In stage-IV CRC patients ≤ 30 years of age in NCDB, median survival with dMMR was 8.9 months shorter than with pMMR, indicating that dMMR represents a negative prognostic marker for young patients with metastatic CRC. Our results are consistent with literature demonstrating a higher prevalence of aggressive features including mucinous tumors and high-grade histology among younger patients.8,22 Rates of dMMR were similar in younger and older patients. Young adults with stage-IV CRC represent a small but increasing and clinically-relevant population, given the greater proportion of young CRC patients that present with advanced disease.2,4,7

The young adult population is not clearly defined in the colorectal cancer literature. Many studies use a cutoff of 40 years of age, but 50, 35, 30, and 25 have variably been used as well.4,5 Despite varying cutoffs, authors have consistently described late-stage presentations, rectal or rectosigmoid disease, and aggressive pathologic features in young patients.23 We chose a bound of 30 years due to findings by Chiang et al. and Li et al. who separately described heterogeneity within the young adult CRC population, with less favorable clinicopathologic characteristics and cancer-specific survival in patients 30 and younger.2,4 Hayes-Jordan et al. similarly argue that very young CRC patients may display unique patterns of disease.
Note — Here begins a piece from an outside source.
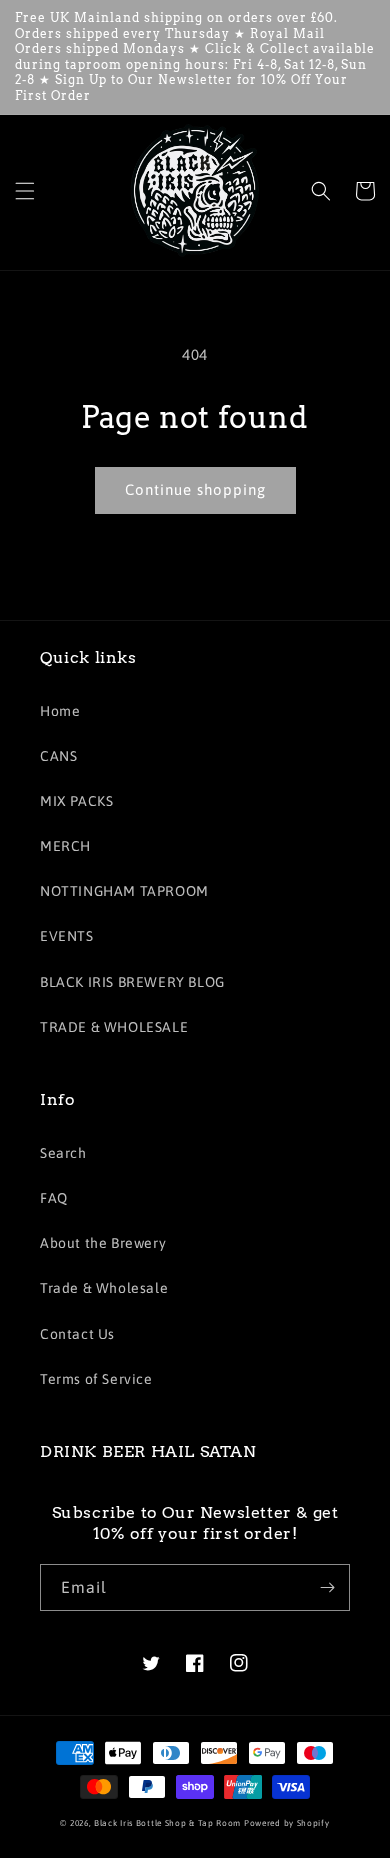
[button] (25, 191)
Consistent with their findings in an institutional database, these NCDB results suggest a higher rate of isolated peritoneal metastases in the ≤30 mCRC population.5

Limitations of this study include the high proportion of patients with MMR-unknown status. Some of these patients undoubtedly had testing that went unrecorded in the database, yet with so many untested patients, it remains possible that selection biases for or against testing could influence survival results. To account for this high proportion of non-testing, clinical and treatment features were compared in young MMR-tested and untested groups (Supplemental Table 1), and were generally similar, except for a higher proportion of unknown-grade tumors and lower rates of surgery for the primary tumor in the MMR-untested group. Based on these results, we believe that survival findings in the MMR-tested group are likely generalizable to the untested patients, although it remains possible that unrecognized differences exist between these patients.
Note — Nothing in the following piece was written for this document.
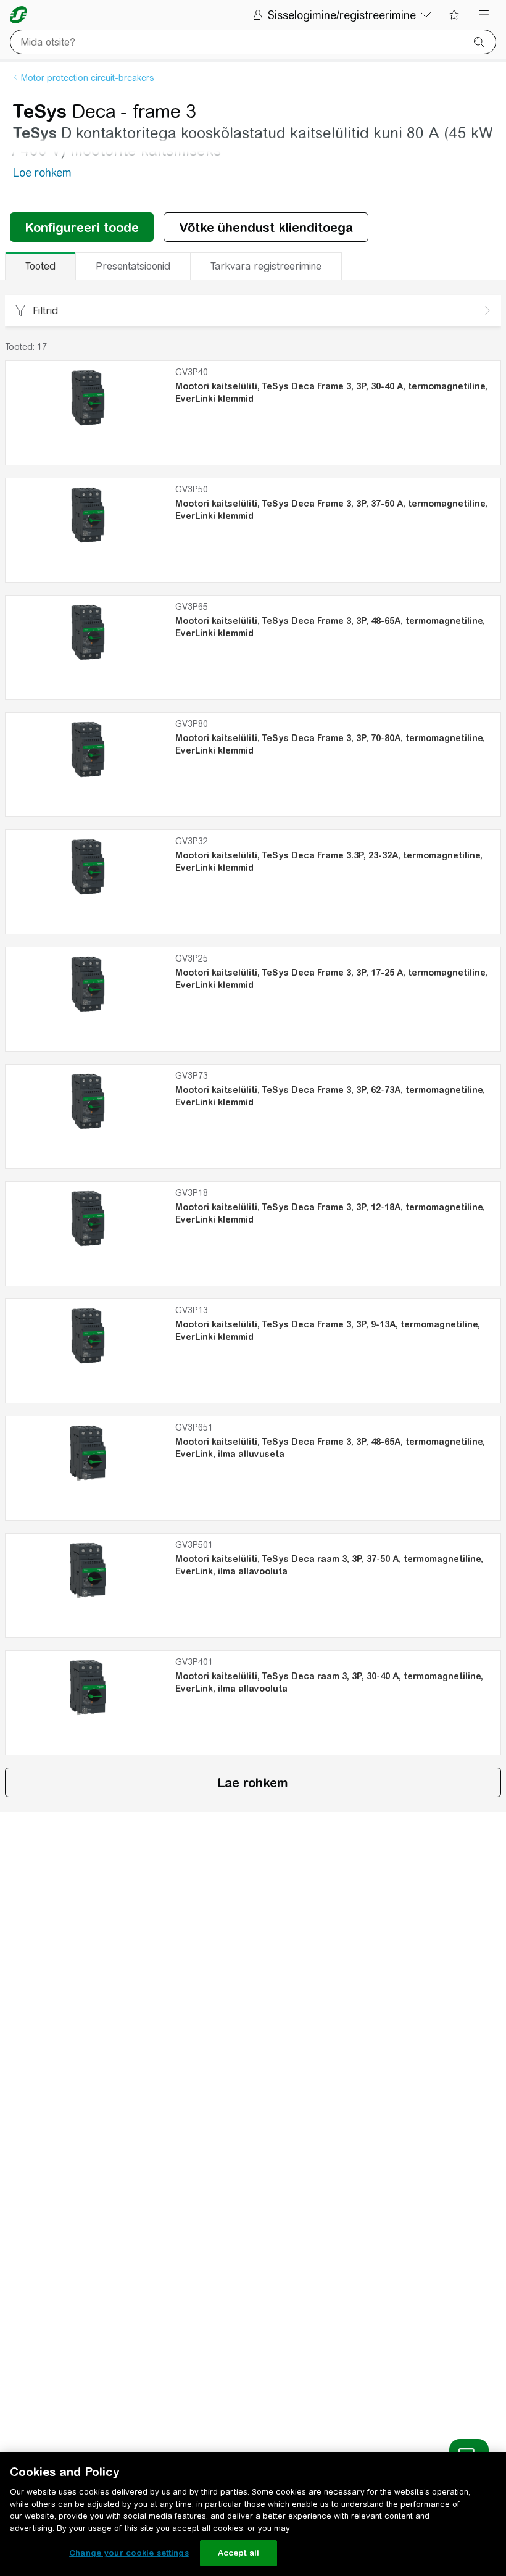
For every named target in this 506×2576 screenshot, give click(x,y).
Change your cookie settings (129, 2552)
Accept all (238, 2552)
In older patients, untested patients had worse survival than tested patients,14 while in these younger patients, untested patients had survival intermediate between pMMR and dMMR patients (Table 4). A possible explanation for this phenomenon could be that older patients with metastatic cancer more often decline cancer-directed therapy and these patients may be less likely to receive testing. In the older cohort, 12.8% of patients are recorded as receiving no treatment, compared to only 3.7% of younger patients (p<0.001). Of older patients who received no treatment, median survival was 1.7 months and only 3.4% had MMR-testing. Older patients were also less likely to receive chemotherapy. Exactly how these testing biases would affect survival cannot be determined; however, our analyses of survival and MMR-status compared only patients who actually had testing to minimize effects of bias in the untested group.

Another limitation is the low number of young patients with dMMR, which limited statistical power in the multivariable model to define risk factors for worse survival. The reality may be that additional factors are independently associated with survival, as is true in older patients, but because of low patient and event numbers for young adults with mCRC even in this large national database, the model had insufficient power to detect it. Finally, while NCDB does allow comparison of rates of chemotherapy use, it does not record the drugs given or number of cycles received, which clearly could influence survival outcomes, and we are unable to account for these variables in this study.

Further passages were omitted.